Lingui, les liens sacrés
Une large palette chromatique, une mise en espace privilégiant la beauté plastique, notamment dans ses cadrages, et un propos toujours placé sous le signe de la nécessité... Autant d'éléments qui nourrissent l'univers du cinéaste tchadien Mahamat-Saleh Haroun. Un Homme qui crie, prix du jury à Cannes en 2010, en avait sublimé la singularité. Grisgris, trois ans plus tard, en situait les limites, donnant davantage à voir, entre joliesse et schématisme, un sérieux défaut d'aspérités.

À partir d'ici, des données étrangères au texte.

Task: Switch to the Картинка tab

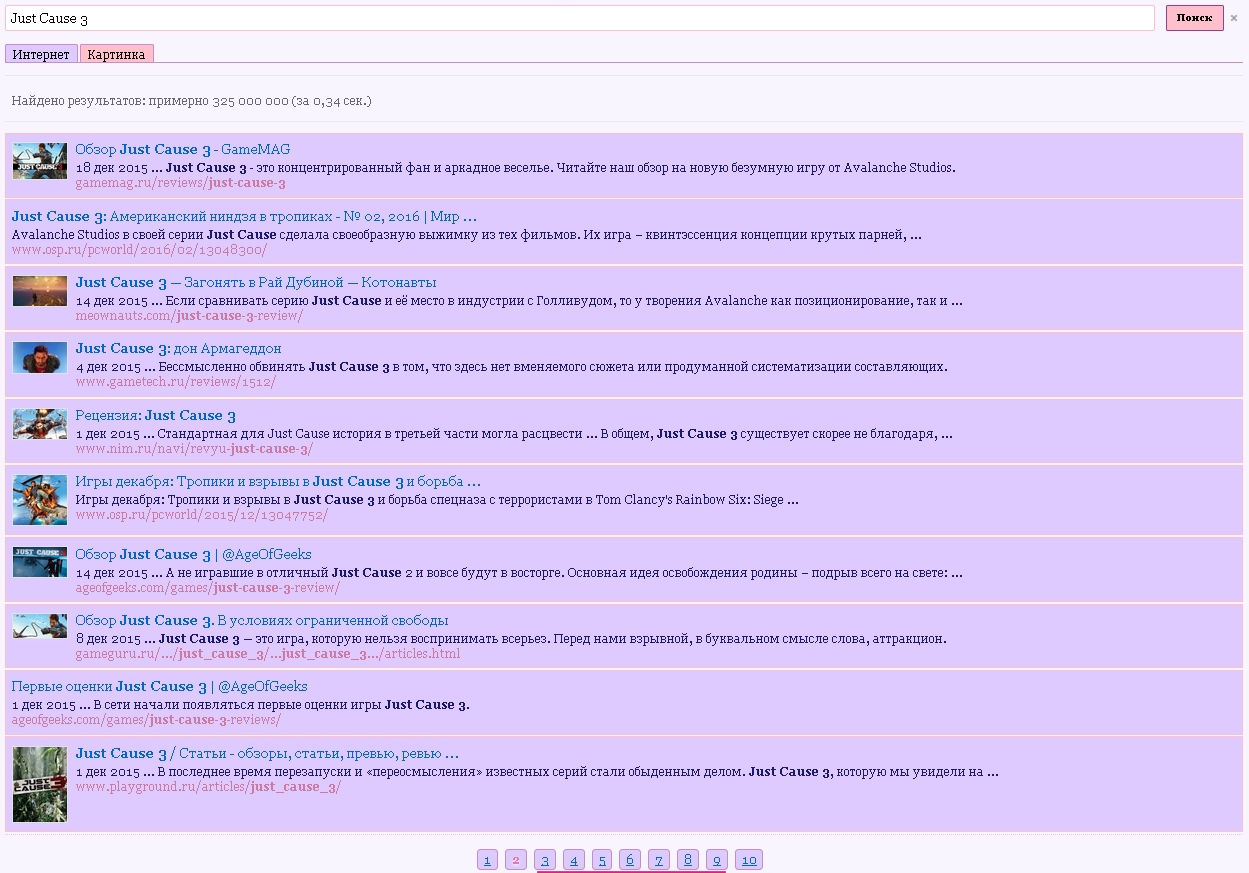Action: 116,54
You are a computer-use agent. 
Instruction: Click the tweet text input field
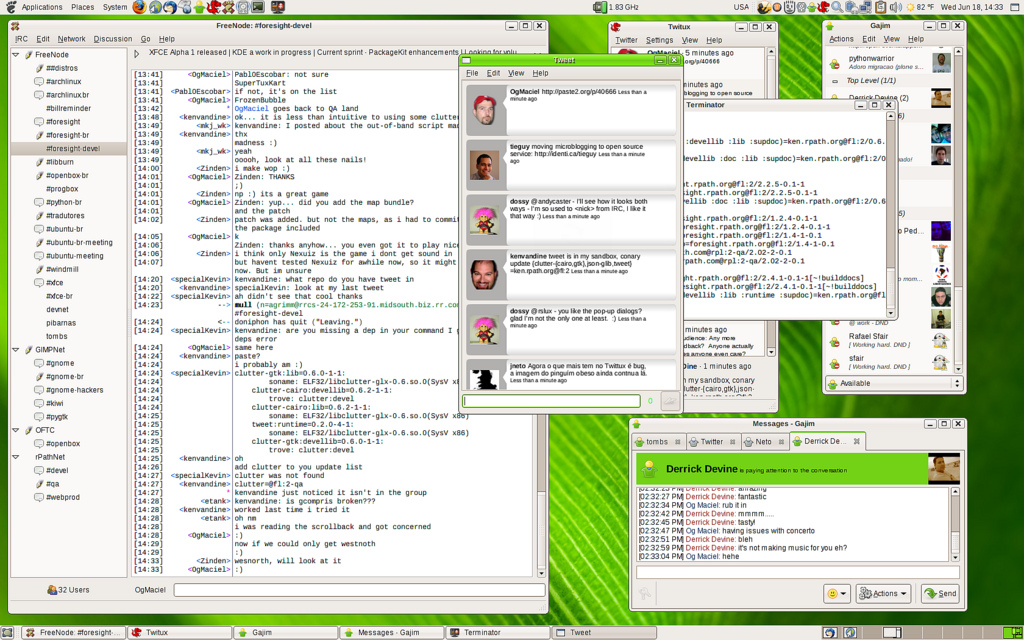pos(551,401)
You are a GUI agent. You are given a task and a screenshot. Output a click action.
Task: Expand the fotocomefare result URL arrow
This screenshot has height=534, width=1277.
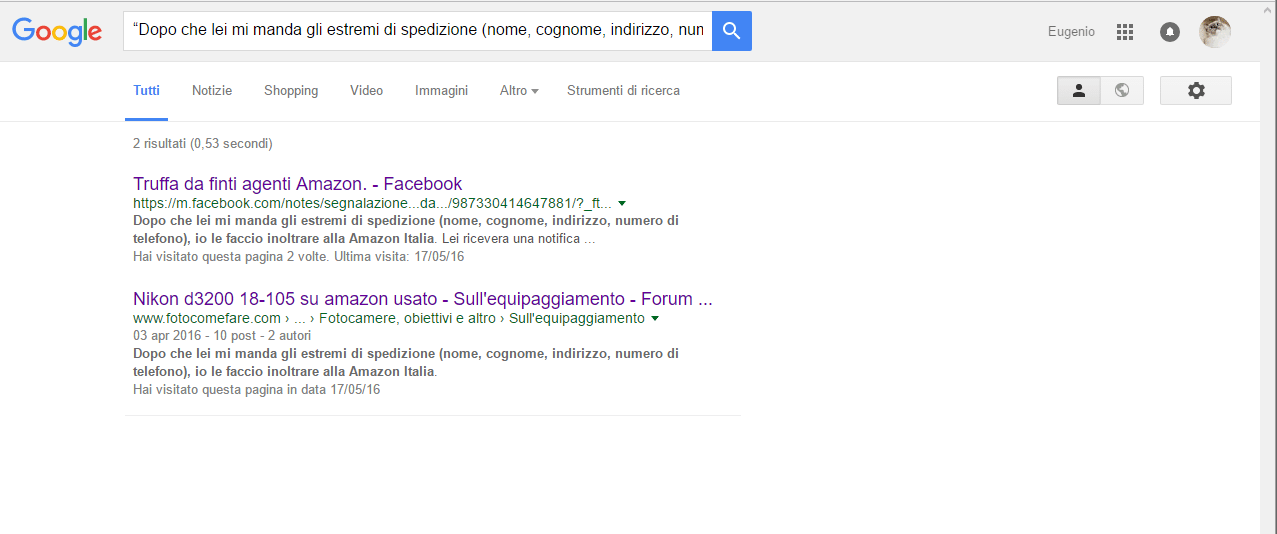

Lingui, les liens sacrés ne redresse pas la barre. Une mère et sa fille à N'Djamena. La première élève seule la seconde qui lui apprend qu'elle est enceinte. Exclusion du lycée, peur du qu'en-dira-t-on lorsque l'imam du coin apprendra la nouvelle, course effrénée pour tenter de faire avorter la jeune fille dans un pays où cette pratique est à la fois illégale et taxée de blasphème... Le propos de Mahamat-Saleh Haroun ne souffre d'aucun zigzag, y compris quand une problématique voisine -l'excision- vient renforcer sa croisade contre les dominations infligées aux femmes.
Qu'un cinéaste africain évoque ces questions et ces aliénations sans pour autant sombrer dans une imagerie lugubre ne peut que susciter l'estime, tout comme l'attention que porte Mahamat-Saleh Haroun au labeur quotidien de son héroïne qui extrait les fils métalliques de vieux pneus pour en faire des paniers qu'elle vend au marché. On s'en tiendra là, tant le caractère ultra-simpliste du scénario (malgré la surprise que nous ménage le personnage du vieux voisin faussement compatissant...) et les faiblesses d'ensemble dans l'interprétation désarçonnent le spectateur.
La concision lyrique de la mise en scène et la géographie qu'elle déploie dans la topographie si contrastée de la capitale tchadienne, entre ruelles et voies rapides, parvient pourtant à capter l'attention. On aurait apprécié, cependant, que Mahamat-Saleh Haroun soit moins soumis à ses convictions, ou du moins qu'il les transcende de manière plus subtile et plus inattendue.
Lingui, les liens sacrés, Mahamat-Saleh Haroun, sélection officielle au festival de Cannes 2021, sortie en salles ce 8 décembre.